Septi pun tidak bisa berkata-kata, setelah mendengar penjelasan Aji. Ia tahu bahwa itu bukanlah kebohongan. Aji memang mewarisi kelebihan Ayah mereka sejak lahir. Dia bisa melihat makhluk halus seperti Marwan melihatnya selama ini. Hal itu membuat Septi percaya, bahwa apa yang disampaikan oleh Marwan kepada Didin bukanlah halusinasi belaka.
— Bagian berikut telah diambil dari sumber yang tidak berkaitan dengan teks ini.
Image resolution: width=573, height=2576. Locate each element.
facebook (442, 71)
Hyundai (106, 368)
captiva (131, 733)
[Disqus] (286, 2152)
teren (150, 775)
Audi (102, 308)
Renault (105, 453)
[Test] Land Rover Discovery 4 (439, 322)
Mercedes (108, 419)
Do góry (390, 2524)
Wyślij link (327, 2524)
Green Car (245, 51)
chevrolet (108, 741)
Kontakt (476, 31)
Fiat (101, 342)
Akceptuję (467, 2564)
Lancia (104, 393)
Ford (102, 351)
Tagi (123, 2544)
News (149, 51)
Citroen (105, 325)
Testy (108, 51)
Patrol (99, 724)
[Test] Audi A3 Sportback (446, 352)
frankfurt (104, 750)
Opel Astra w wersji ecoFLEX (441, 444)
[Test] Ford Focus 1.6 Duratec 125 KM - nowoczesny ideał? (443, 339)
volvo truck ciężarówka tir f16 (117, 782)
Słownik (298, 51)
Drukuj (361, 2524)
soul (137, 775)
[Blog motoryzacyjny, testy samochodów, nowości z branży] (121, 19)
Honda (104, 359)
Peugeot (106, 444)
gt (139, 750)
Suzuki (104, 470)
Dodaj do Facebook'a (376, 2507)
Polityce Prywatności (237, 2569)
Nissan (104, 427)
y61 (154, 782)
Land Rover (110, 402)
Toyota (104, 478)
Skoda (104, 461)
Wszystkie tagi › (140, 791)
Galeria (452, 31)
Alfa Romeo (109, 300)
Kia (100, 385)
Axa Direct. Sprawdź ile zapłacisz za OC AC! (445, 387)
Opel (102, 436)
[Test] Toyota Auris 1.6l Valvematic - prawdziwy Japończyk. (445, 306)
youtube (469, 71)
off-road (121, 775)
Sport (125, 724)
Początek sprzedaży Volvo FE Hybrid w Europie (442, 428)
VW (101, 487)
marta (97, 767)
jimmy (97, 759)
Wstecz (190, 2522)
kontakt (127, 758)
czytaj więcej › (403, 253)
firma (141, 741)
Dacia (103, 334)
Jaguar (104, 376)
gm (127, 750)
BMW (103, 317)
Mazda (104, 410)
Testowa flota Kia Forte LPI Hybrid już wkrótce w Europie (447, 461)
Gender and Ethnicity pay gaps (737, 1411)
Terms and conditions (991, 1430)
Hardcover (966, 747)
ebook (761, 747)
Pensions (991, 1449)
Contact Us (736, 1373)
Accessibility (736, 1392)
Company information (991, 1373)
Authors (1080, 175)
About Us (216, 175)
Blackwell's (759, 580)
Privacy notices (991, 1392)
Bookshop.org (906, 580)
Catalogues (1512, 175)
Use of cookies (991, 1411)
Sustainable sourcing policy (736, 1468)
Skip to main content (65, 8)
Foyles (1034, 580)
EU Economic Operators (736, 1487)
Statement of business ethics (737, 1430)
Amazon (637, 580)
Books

"Ya Allah, apa artinya kemunculan pocong itu di sekitaran rumah Amira? Kenapa mendadak sekali ada pocong yang muncul, ketika rumah itu akhirnya akan dibangun ulang? Apakah hal itu ada kaitannya dengan kepergian Amira dan keluarganya dua minggu lalu?" batin Septi.

"Dek? Kamu masih mendengarakan aku, 'kan?" tegur Aji, yang merasa bingung karena tidak mendapat tanggapan dari Septi.

Septi pun tersadar ketika kembali mendengar suara Aji, lalu kembali fokus pada sambungan telepon yang masih berlangsung.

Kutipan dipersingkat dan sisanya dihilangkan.